When Congress takes up a massive tax bill, it’s inevitable that lawmakers are going to tuck some pretty controversial measures into the package. The House Republican version, for example, included “a lucrative break for golf-course owners,” even as it raised taxes on some middle-class families.
It’s the kind of policy Donald Trump is likely to appreciate.
Business Insider today highlights a similar piece of the Senate Republicans’ plan.
One of those exemptions in the Senate version of the bill, the Tax Cuts and Jobs Act (TCJA), would give a break to owners of private jets.
Currently, the federal government imposes an excise tax on the use of private planes for every flight an aircraft makes. Under the Republican tax legislation, costs for maintenance and other support activities for the planes would be exempt from the excise tax.
The article added that, according to an analysis from the Joint Committee on Taxation, the price tag on this tax break is quite modest – less than $50 million in tax revenue over 10 years – probably in part because so few Americans can take advantage of the benefit.
For proponents of the Republican tax plan, this may seem like a defense: in a trillion-dollar package, the argument goes, a policy that costs less than $50 million isn’t worth much of a fuss.

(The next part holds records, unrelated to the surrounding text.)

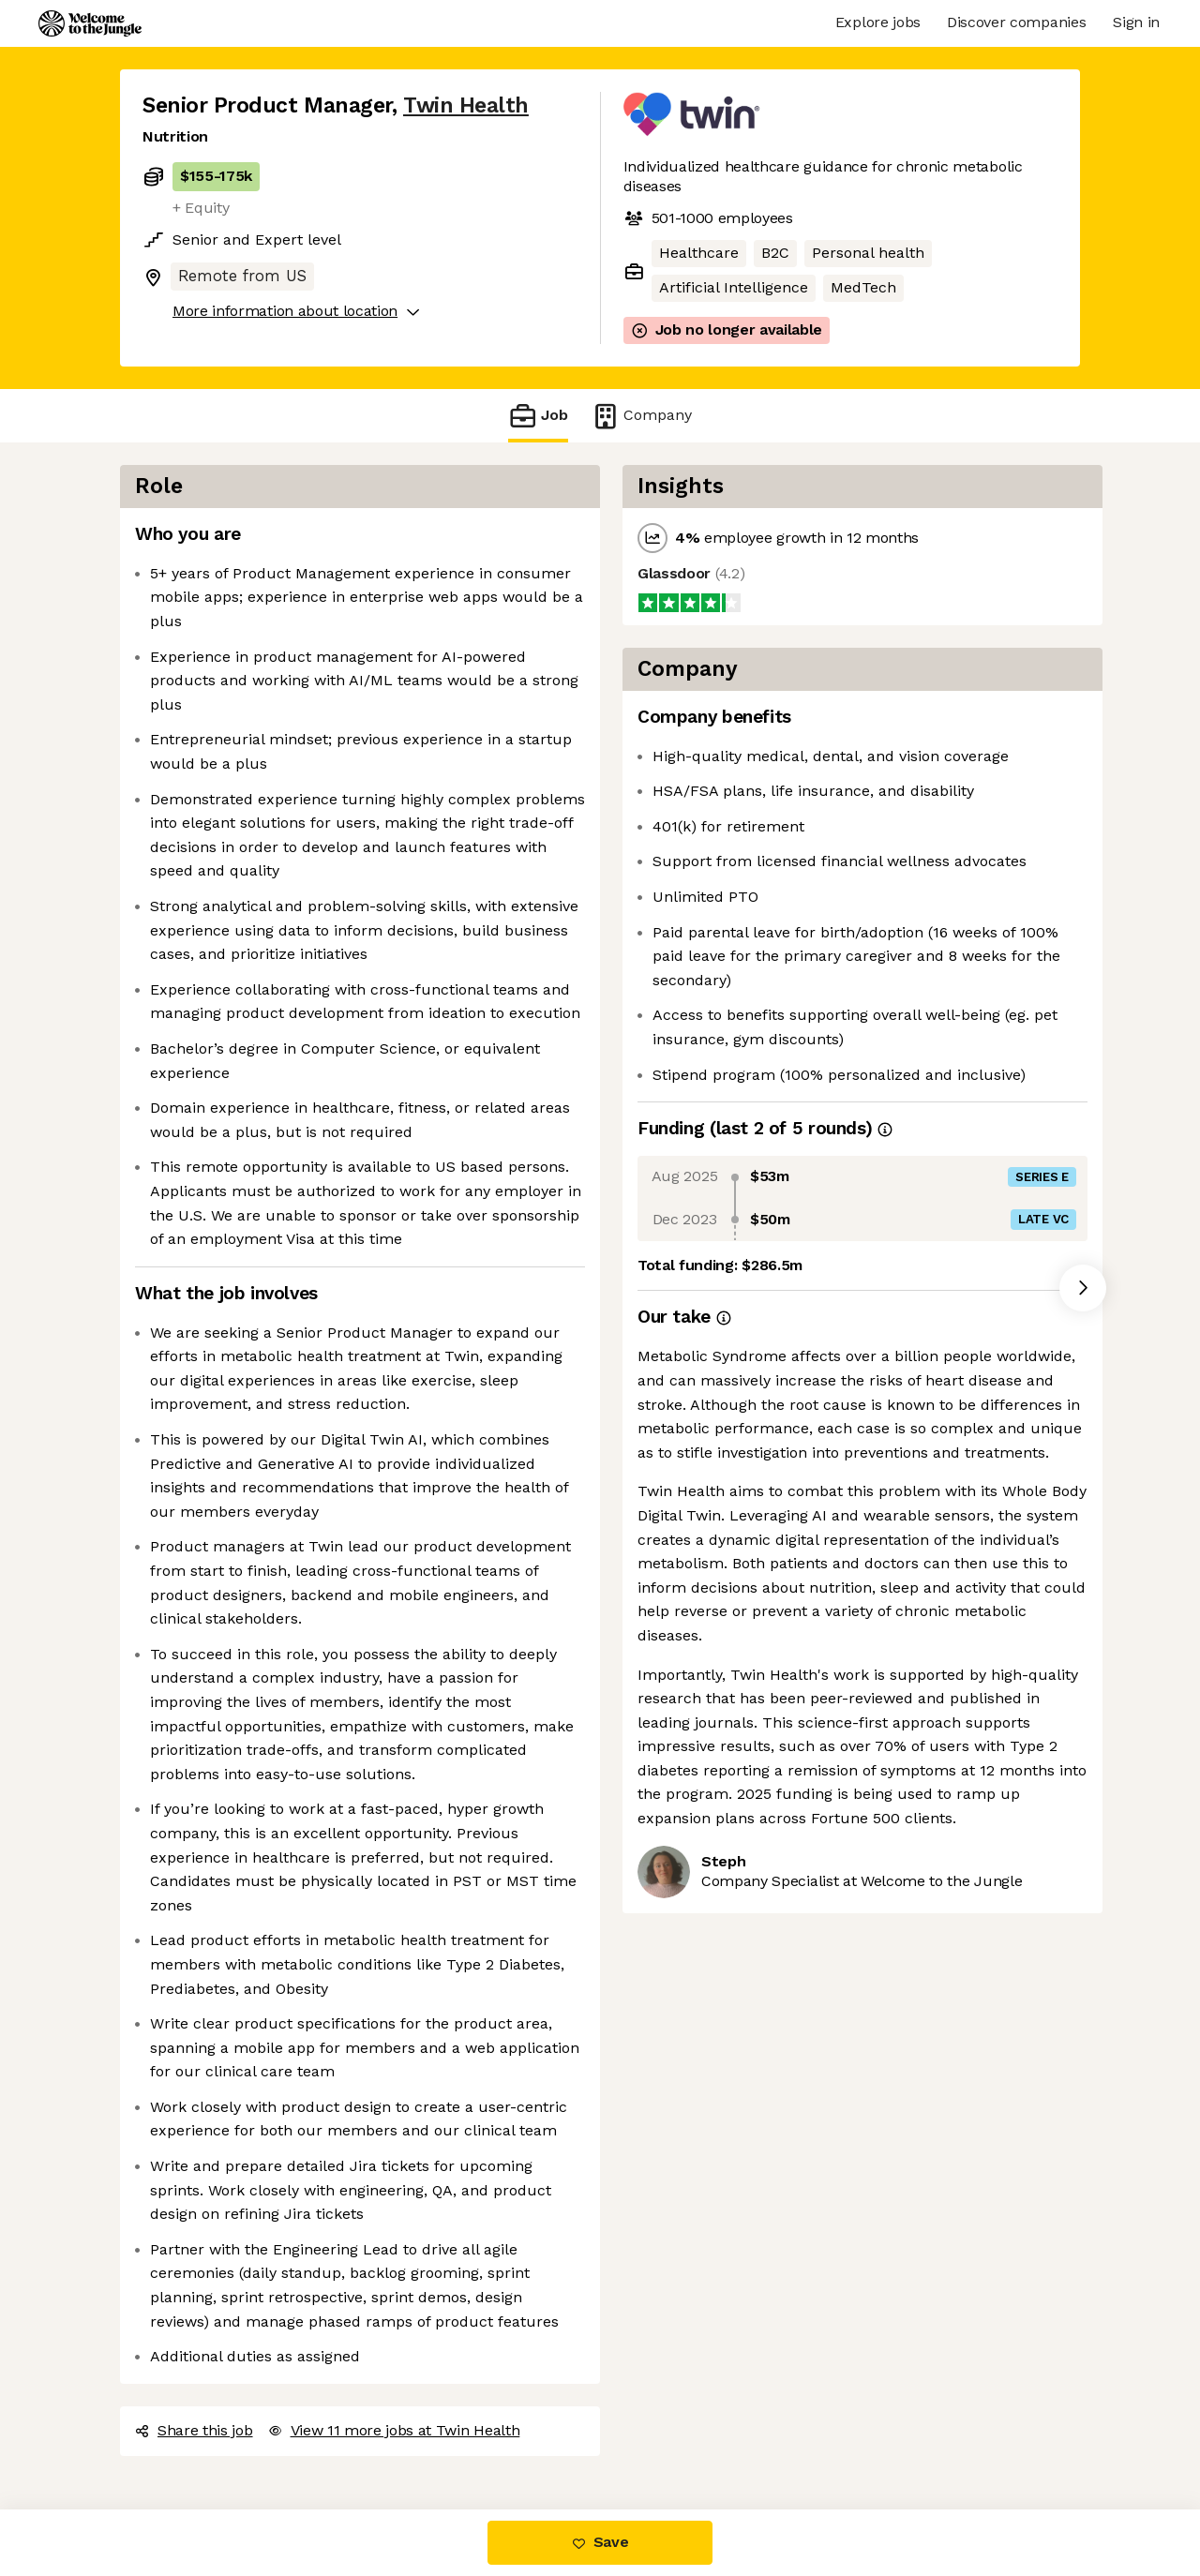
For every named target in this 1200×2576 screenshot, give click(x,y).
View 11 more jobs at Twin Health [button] (394, 2430)
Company (641, 415)
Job (538, 415)
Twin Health (466, 105)
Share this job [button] (194, 2430)
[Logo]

But isn’t that backwards? If it’s “only” $50 million over 10 years, why include it at all?
In other words, if Republicans are already under fire for pushing a series of unpopular tax cuts that reward the wealthy and punish the middle class, and they’re already facing pushback for provisions such as the break for golf-course owners, why make it worse with controversial elements like this one for owners of private jets?
Why give critics of the GOP plan – folks like me – one more reason to explain what a regressive mess the Republican legislation is?